[MATERIAL PROVIDED — start]
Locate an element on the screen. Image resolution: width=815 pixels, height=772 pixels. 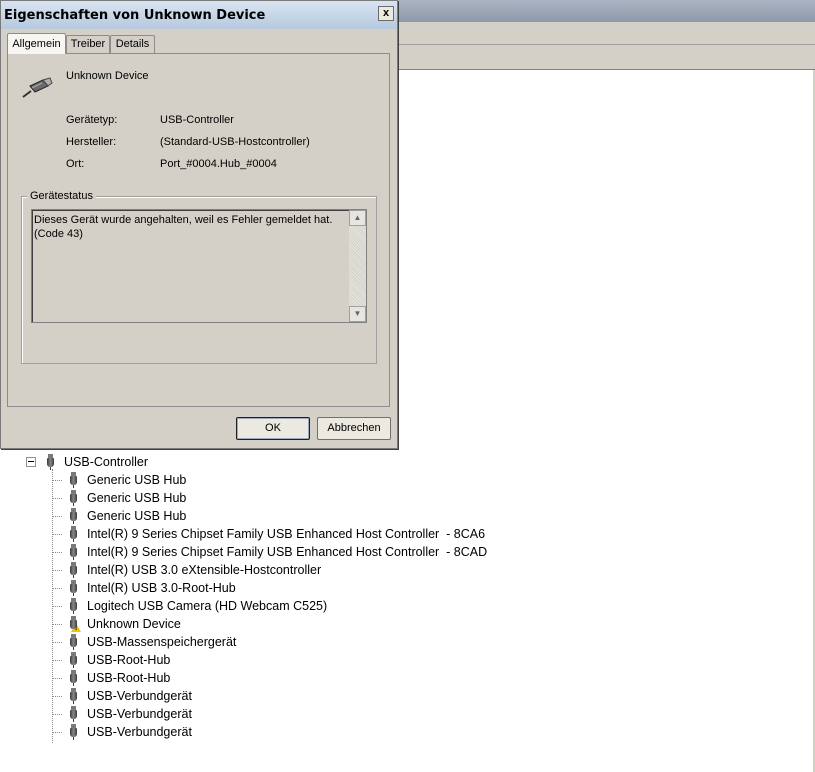
dialog-title: Eigenschaften von Unknown Device is located at coordinates (135, 16).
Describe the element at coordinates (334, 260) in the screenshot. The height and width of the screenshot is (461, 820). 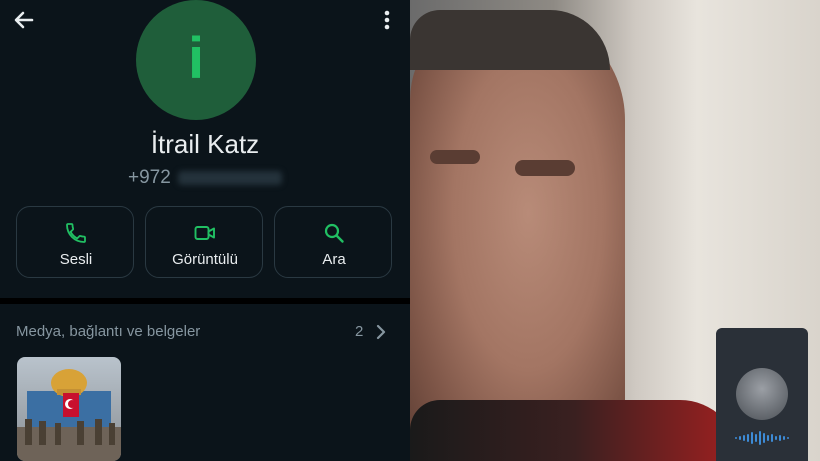
I see `search-label: Ara` at that location.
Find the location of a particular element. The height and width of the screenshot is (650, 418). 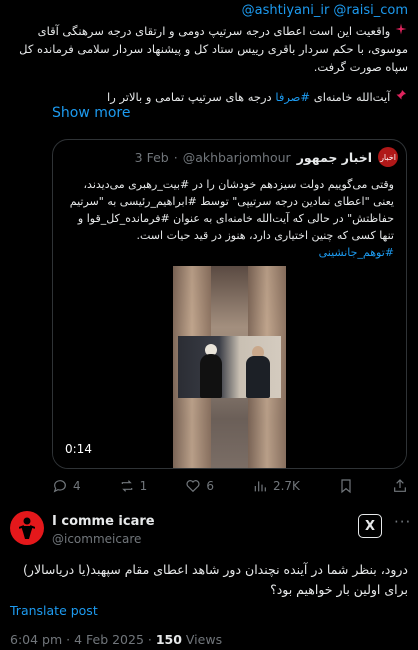

share-action is located at coordinates (400, 486).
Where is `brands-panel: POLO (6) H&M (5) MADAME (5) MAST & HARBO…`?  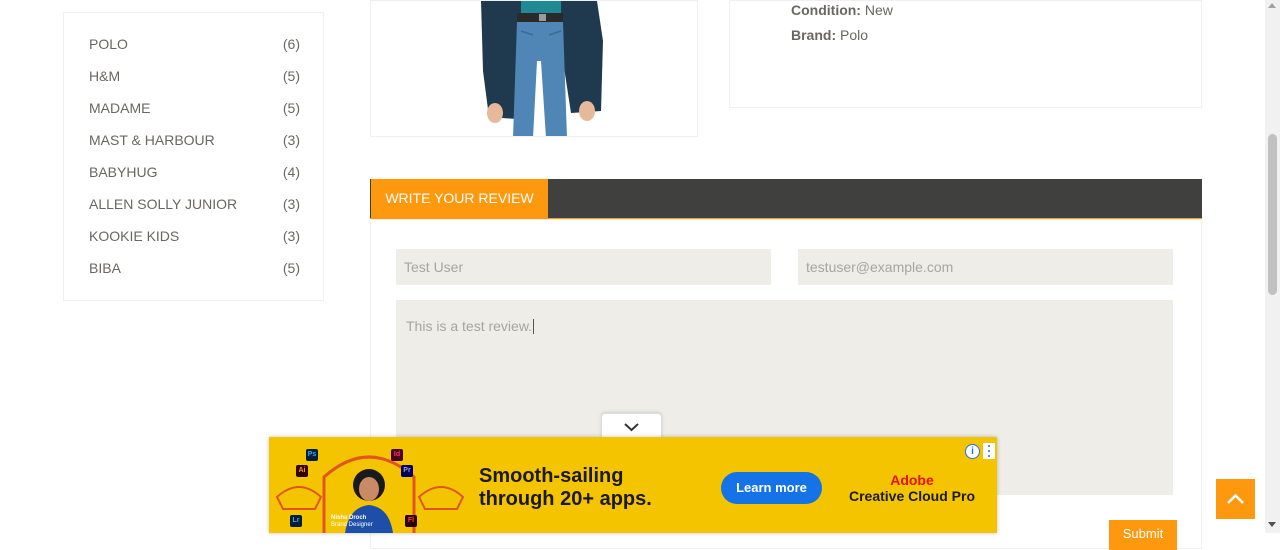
[MATERIAL PROVIDED — finish]
### YOUR TASK
Rewrite everything from the start of the data down through the line containing "dialog-title: Eigenschaften von", substituting "display" for "screen" and keeping all else unchanged. Leave the pictures out.

### REPLY TO THE TASK
Locate an element on the display. Image resolution: width=815 pixels, height=772 pixels. 
dialog-title: Eigenschaften von Unknown Device is located at coordinates (135, 16).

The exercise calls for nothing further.